うそつき執事の優しいキス

 だいぶ早く家を出たから、宗樹と二人で君去津についた時は、多分、誰も来ていないだろうって、思えるぐらい早い時間だったけれど。


 蔵人さんの歌を聞いて色々やってたから、授業時間が迫ってる。


 それでも、わたしは、自分の考えが合っているかどうか、すぐに知りたかったんだ。


 自分の耳は信じてるけど、やっぱり一度、正確な音が知りたい。


 朝のホームルームが始まる前に、ピアノの前に蔵人さんを連れて行きたいんだけれど……!

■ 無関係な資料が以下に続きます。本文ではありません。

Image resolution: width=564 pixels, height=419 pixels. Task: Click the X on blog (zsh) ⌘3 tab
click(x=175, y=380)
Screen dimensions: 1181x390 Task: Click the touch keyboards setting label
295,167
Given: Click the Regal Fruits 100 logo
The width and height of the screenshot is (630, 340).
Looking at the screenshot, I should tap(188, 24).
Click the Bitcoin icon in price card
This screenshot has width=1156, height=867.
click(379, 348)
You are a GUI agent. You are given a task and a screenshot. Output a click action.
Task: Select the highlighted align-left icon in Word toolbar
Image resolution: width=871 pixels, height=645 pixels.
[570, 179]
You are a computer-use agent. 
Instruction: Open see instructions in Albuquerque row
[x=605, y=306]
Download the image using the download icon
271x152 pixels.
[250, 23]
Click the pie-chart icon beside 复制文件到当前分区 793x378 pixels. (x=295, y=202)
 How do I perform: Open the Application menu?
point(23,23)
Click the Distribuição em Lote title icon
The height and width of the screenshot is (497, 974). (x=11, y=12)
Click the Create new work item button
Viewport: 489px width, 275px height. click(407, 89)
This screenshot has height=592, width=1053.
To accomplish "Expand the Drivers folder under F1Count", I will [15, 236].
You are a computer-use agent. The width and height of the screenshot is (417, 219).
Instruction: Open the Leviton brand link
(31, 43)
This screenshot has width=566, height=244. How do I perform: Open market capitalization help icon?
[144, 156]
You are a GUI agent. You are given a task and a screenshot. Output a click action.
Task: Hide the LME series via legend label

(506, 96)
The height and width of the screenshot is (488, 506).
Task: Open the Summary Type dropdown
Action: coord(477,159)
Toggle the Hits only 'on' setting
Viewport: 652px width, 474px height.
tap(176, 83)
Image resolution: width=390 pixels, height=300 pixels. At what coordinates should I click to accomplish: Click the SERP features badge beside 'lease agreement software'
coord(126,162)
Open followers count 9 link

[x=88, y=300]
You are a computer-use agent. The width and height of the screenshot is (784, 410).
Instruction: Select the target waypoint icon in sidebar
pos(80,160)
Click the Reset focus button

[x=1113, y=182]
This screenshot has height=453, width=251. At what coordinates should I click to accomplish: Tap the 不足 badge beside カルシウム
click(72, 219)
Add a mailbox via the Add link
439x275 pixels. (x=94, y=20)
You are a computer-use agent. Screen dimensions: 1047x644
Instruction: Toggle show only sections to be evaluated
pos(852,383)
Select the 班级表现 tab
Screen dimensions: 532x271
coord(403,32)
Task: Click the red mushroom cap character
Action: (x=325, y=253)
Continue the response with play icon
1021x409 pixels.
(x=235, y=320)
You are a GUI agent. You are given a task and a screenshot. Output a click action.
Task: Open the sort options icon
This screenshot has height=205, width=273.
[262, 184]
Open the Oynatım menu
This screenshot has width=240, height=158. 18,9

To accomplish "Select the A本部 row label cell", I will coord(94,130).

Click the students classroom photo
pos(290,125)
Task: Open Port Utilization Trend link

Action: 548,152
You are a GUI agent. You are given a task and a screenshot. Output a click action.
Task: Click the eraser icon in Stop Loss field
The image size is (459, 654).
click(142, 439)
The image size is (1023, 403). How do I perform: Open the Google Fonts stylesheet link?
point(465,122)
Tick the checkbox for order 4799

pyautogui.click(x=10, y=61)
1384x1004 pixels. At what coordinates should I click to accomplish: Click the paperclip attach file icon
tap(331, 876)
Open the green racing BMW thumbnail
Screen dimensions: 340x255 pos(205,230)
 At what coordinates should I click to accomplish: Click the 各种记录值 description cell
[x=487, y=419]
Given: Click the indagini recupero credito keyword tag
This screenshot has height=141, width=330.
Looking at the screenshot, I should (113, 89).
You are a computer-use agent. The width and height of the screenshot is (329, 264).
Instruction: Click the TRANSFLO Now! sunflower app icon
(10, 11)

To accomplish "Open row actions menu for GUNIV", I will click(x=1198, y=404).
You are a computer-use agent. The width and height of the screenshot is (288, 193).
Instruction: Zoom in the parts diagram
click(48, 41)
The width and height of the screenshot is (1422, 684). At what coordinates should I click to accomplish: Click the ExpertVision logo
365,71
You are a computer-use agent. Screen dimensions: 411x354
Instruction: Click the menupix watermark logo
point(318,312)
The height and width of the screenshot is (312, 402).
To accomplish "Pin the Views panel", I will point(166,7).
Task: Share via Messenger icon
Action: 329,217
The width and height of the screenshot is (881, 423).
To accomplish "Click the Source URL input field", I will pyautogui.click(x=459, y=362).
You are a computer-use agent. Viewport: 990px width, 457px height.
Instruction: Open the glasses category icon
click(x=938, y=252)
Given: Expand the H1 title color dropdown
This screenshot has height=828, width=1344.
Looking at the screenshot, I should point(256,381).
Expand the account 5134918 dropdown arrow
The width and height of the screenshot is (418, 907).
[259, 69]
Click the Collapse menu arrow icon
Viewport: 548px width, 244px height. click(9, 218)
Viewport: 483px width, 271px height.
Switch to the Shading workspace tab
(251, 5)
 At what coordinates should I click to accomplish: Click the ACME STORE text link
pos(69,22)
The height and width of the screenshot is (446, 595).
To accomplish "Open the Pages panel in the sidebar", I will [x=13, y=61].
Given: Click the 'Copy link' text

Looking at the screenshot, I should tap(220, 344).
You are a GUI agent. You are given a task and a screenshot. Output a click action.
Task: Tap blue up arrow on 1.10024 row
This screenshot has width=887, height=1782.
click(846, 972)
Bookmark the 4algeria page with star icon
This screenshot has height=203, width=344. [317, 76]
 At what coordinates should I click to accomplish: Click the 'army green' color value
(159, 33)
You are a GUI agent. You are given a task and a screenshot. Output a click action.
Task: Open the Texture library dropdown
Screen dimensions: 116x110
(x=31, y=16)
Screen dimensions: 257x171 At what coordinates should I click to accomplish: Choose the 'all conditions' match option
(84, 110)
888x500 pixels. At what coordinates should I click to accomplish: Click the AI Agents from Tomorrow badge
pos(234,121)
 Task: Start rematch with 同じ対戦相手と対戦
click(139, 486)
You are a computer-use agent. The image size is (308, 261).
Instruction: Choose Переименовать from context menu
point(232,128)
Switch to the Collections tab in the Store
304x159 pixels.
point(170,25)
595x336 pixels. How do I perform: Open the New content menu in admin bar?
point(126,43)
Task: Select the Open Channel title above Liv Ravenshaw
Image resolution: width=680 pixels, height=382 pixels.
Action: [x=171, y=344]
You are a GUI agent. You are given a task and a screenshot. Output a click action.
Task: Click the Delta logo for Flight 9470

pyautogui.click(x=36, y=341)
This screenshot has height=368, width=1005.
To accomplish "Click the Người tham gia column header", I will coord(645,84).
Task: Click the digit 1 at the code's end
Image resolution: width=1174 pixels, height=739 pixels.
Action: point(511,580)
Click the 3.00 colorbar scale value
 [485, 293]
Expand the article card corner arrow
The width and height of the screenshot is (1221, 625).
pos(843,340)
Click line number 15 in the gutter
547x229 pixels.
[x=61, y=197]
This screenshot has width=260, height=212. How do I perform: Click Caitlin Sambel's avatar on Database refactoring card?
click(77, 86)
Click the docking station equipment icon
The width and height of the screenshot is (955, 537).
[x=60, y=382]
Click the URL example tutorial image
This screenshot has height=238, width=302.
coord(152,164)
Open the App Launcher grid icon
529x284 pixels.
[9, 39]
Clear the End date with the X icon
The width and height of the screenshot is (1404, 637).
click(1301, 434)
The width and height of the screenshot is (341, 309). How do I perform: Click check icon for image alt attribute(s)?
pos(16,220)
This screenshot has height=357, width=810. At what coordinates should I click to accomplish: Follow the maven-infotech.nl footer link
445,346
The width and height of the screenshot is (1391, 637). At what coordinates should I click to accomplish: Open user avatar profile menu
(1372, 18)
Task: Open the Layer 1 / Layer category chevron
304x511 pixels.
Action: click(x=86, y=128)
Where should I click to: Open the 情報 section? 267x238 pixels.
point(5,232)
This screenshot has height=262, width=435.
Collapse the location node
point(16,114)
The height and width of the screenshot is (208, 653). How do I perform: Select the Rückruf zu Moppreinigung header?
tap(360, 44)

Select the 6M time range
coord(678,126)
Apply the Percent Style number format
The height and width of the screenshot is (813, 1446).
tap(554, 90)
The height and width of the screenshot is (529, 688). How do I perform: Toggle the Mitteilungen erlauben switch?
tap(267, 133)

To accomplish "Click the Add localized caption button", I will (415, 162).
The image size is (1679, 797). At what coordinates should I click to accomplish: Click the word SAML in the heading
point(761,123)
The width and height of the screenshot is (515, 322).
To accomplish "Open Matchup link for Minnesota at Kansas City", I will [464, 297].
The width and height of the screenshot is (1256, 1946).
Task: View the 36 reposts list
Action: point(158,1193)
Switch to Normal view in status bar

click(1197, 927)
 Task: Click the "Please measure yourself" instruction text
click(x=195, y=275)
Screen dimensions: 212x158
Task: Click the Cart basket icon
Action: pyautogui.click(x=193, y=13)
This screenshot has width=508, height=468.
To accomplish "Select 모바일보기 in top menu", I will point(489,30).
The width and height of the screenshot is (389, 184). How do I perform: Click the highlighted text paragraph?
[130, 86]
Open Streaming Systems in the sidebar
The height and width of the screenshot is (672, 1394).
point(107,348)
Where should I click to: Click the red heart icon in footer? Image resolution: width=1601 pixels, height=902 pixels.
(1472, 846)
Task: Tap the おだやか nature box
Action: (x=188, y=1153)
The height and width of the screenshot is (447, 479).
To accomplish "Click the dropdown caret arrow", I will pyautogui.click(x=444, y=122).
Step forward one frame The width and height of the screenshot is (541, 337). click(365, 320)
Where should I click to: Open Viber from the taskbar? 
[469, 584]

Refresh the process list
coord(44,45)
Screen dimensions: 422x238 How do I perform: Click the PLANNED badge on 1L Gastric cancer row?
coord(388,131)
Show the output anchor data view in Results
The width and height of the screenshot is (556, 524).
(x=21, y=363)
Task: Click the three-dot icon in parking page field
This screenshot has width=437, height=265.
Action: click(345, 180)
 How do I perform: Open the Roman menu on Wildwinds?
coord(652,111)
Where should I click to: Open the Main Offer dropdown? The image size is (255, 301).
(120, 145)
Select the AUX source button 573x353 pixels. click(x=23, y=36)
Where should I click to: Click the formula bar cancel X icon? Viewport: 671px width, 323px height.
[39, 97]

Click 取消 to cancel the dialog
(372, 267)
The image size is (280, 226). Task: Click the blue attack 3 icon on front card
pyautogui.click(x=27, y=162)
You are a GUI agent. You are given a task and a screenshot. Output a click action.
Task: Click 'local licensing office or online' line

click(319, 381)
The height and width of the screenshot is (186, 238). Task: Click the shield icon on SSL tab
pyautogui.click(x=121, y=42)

 新入生のわたしが、勝手に使って良いピアノの当てなんて、無……………あった!


 第三音楽準備室!


 Cards soldierの部屋なら、問題無いかな!?


 昨日のお昼休み。


 井上さんに、準備室に放り込まれた時、ちらっとアップライトのピアノを見かけたような気がする。


 多分、楽器のチューニング用だけど、そのピアノを少し使ってもいいかな?


 Cards soldierの一大事だもん!


 一昨日のステージのもめ具合を見たあたり、神無崎さんと蔵人さんの相性が良いのか、果てしなく謎だけど!


 ピアノぐらい心良く、貸してくれるよね!?


「先輩! 今すぐ、ガッコ行きましょう!」


 わたしが叫ぶと、蔵人さんは『うん、是非……』って言いかけ、すぐ困った顔をした。